Lorsque l'artiste examina les croquis de l'enfant, il se fâcha et ne voulut jamais croire qu'ils avaient été exécutés sans maître et sans modèle; cependant, malgré sa mauvaise humeur, il le reçut au nombre de ses élèves.

Deux mois s'étaient à peine écoulés depuis son entrée à l'atelier que le jeune Millet apprenait la mort soudaine de son père. Il dit donc adieu à la peinture et résolument reprit le chemin de Gréville, dans la ferme détermination de remplacer l'absent au foyer familial. Il comptait sans sa grand'mère qui ne voulut jamais consentir à ce sacrifice. Elle insista pour qu'il continuât ses études artistiques. "Mon François, lui dit-elle, il faut se soumettre à la volonté de Dieu. Ton père a désiré que tu fusses peintre: obéis à son vœu et retourne à Cherbourg." Ainsi le sort de Millet fut définitivement fixé. Il revint à Cherbourg se mettre sous la direction d'un autre maître qui l'envoya au Musée copier les chefs-d'oeuvre hollandais et flamands. Il passait ses soirées à la bibliothèque à lire Homère, Shakespeare, Milton, Scott, Goethe, Byron, Victor Hugo et Chateaubriand.

Sur la recommandation de son maître, la commune.de Cherbourg vota une somme de six cents francs, augmentée d'un autre millier de francs donnés par le Conseil Général de la Manche, pour lui permettre d'aller compléter ses études à Paris. Il partit donc. Le premier contact avec la Capitale lui laissa une impression de vide et de solitude qu'un séjour prolongé ne put jamais dissiper. Il y arriva par une froide soirée de janvier 1837; les rues blanches de neige, la lumière blafarde du gaz, le brouhaha des voitures et des omnibus, tout cela lui fit mal et il se sentit perdu, noyé, dans cette foule en fête; l'image de son village et des êtres aimés qu'il y avait laissés, remplit son cœur d'une grande tristesse. Restait le monde artistique dont il avait

tant rêvé: là encore il fut déçu. Il avait trente-trois ans, des idées toutes faites," un idéal fortifié par le spectacle de la nature et voilà que dès qu'il s'initie aux secrets des écoles en faveur, il voit tout ce qu'elles ont de faux et d'artificiel.

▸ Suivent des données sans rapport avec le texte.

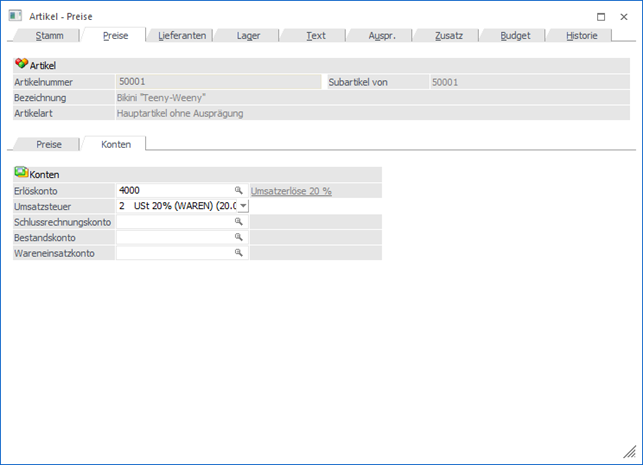The image size is (643, 465).
Task: Open the Ausprägung (Auspr.) tab
Action: click(x=381, y=35)
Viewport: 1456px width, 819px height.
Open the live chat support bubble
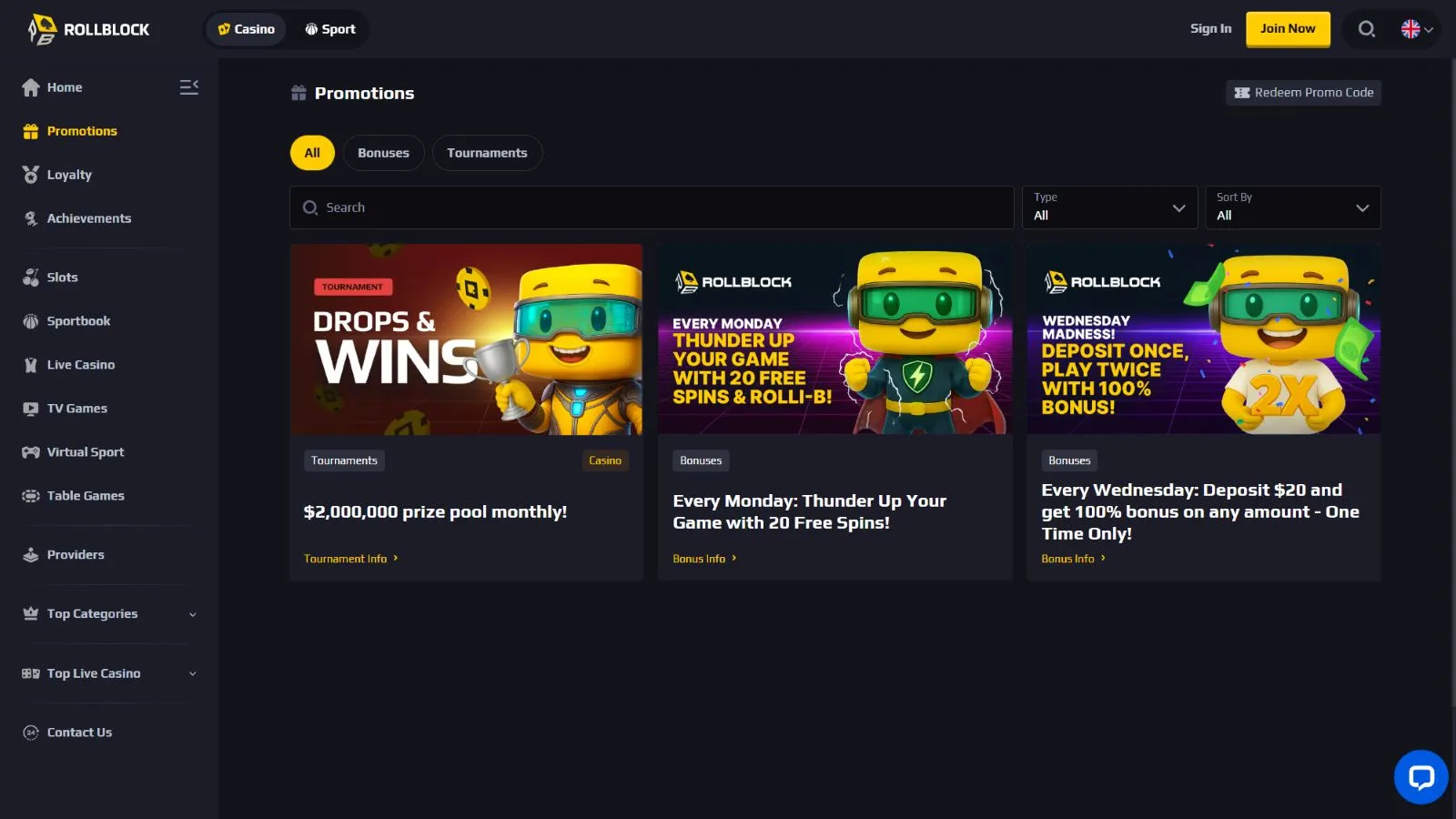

Malgré ses répugnances, il entra dans l'atelier de Delaroche qui reconnut en lui un tempérament, mais qui ne se mit pas en peine de le diriger ni de le guider. A Paris, comme à Cherbourg, il demeura incompris. Ses compagnons d'étude, amusés de ses manières campagnardes, le traitèrent d'original et de schismatique et finirent par le désigner sous le nom de "l'homme sauvage des bois." L'hostilité qu'il rencontra autour de lui, le dégoûta moins que cet art de convention dont on voulait lui imposer les lois et, plus d'une fois, découragé, abattu, il fut sur le point de boucler ses malles et de s'enfuir à Gréville. Le travail le sauva du désespoir et les richessee du Louvre le consolèrent de ses déboires.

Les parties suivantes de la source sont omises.